EXERCISE GOAL: The response must be made up of the lines in the entries below that contain "target".
Top of RECORDS FOR THIS TASK
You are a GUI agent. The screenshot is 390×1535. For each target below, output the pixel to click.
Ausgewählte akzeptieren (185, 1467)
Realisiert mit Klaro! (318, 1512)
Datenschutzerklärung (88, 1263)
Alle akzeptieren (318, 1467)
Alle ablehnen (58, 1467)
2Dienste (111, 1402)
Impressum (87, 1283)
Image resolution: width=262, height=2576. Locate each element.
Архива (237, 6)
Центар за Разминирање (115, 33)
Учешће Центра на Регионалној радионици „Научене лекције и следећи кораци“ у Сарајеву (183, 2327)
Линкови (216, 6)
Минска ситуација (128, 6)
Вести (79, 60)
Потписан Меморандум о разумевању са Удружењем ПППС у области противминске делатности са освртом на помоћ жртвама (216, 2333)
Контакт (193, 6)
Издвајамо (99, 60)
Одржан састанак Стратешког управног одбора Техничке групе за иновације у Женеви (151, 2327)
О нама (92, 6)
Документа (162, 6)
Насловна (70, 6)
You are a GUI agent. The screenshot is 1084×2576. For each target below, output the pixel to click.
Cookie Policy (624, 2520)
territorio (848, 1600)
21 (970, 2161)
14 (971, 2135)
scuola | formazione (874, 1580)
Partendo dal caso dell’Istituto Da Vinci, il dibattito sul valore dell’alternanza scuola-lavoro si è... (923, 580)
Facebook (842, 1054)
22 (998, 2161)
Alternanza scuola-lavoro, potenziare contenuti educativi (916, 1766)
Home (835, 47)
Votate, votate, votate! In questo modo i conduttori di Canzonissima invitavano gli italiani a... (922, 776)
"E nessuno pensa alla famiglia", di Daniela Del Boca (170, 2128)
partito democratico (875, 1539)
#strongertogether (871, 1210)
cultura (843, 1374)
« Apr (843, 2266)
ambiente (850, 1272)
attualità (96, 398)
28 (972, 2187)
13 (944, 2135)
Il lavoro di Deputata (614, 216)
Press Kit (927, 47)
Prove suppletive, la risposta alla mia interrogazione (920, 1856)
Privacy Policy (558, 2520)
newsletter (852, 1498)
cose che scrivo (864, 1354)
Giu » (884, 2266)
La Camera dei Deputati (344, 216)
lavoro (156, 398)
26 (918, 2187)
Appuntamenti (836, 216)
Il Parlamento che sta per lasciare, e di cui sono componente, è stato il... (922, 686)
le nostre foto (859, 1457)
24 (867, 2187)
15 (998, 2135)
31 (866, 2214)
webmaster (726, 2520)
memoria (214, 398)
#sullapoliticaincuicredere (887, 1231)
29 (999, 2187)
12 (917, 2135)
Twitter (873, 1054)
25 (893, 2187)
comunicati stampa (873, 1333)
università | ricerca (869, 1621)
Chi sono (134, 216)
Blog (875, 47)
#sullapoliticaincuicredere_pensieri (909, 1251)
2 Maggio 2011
Bottom of RECORDS FOR THIS TASK
WORKED SOLUTION:
You are a GUI agent. The screenshot is 390×1535. For each target below, output the pixel to click.
You are a GUI agent. The screenshot is 1084×2576. For each target below, output the pixel to click.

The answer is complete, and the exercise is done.